Evie baissa les yeux sur sa potion. Bleue, presque noire, fluide, l'odeur âcre,... Tout semblait normal.

« Je ne risquerai pas de me mettre le Docteur Facilier à dos. L'erreur n'est pas permise. »

« Oui, Mère. »

Les deux mains croisées devant elle, la tête et les yeux légèrement baissés en signe de soumission, le ton doux et posé, c'était ainsi que la Reine lui avait appris à se comporter face à elle.

« Tu sais que c'est pour toi qu'on fait tout ça. C'est pour que tu réussisses.

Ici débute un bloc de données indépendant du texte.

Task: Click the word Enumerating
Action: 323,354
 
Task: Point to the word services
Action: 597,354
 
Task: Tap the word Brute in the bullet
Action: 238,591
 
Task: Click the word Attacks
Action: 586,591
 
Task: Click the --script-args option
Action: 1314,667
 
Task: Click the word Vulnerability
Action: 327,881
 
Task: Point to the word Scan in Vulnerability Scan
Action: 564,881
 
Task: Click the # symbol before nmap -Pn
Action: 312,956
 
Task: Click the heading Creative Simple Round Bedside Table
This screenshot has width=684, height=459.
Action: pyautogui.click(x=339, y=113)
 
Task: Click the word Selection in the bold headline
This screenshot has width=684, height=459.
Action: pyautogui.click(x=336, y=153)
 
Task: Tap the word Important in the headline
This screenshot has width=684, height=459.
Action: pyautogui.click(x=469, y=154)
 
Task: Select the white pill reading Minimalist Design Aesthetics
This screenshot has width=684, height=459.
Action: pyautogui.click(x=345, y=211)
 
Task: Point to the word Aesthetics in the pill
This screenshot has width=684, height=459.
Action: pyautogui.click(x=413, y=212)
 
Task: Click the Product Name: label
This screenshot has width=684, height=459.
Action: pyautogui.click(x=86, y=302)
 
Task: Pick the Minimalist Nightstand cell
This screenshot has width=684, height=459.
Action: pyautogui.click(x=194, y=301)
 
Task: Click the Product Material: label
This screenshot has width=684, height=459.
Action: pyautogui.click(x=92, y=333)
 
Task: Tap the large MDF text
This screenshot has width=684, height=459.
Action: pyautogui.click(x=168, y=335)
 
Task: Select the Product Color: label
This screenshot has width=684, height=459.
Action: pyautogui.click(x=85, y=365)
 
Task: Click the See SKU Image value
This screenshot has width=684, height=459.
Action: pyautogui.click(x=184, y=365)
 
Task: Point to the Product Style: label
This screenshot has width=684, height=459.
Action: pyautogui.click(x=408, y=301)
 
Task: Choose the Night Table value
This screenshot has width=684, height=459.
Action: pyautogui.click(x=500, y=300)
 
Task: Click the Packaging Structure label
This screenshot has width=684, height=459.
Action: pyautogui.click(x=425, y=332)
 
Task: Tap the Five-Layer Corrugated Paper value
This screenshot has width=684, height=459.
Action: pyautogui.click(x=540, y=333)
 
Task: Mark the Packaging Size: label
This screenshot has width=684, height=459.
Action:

Ne veux-tu pas être ma digne héritière ? N'est-ce pas ce que tu voulais, apprendre ? »

« C'est ce que je voulais. »

« Et je sacrifie du temps pour toi. »

« Merci, Mère. »

Avalant difficilement sa salive, Evie attrapa la louche et versa quelques gouttes dans un petit verre. Ce n'était pas sa première concoction, et ce n'était pas la première qu'elle buvait. Oh, aucune potion ne pouvait tuer son créateur, mais tous les autres effets s'appliquaient, qu'ils soient psychologiques ou physiques. Et Evie devait apprendre à maîtriser chacune de ces charmantes substances en les connaissant intimement, en prenant le dessus sur le mal qu'elle causait, de préférence discrètement et en silence. Et si les lésions ou dégâts étaient trop graves, il y avait toujours d'autres sympathiques préparations à avaler pour réparer.

Comme la plupart des potions concoctées sur l'Île, ce poison-ci, le Baiser des ronces, avait été modifié pour palier au manque de certains ingrédients. Mais chacune des adaptations se révélaient plus vicieuses que les combinaisons originales. Evie y veillait, elle avait été bien entraînée.

Dans ce cas précis, entre la terreur et la souffrance, la mort arriverait après trois heures de supplice comme une délivrance. Et si Evie avait toujours su qu'elle devrait tester sa création, elle avait aussi toujours eu conscience que ne pas exceller aurait des conséquences encore moins agréables.

Devoir boire une potion de sa mère, une potion qu'elle n'avait pas créée elle-même avec une magie qui n'était pas la sienne ? Evie ferait presque n'importe quoi pour éviter de devoir réitérer l'expérience.

Et puis l'idée de décevoir sa mère une nouvelle fois lui serrait le ventre.

« N'oublie pas tes leçons, Evelyn. Une princesse doit savoir rester digne et une sorcière doit savoir tromper quiconque. Je ne veux rien entendre. »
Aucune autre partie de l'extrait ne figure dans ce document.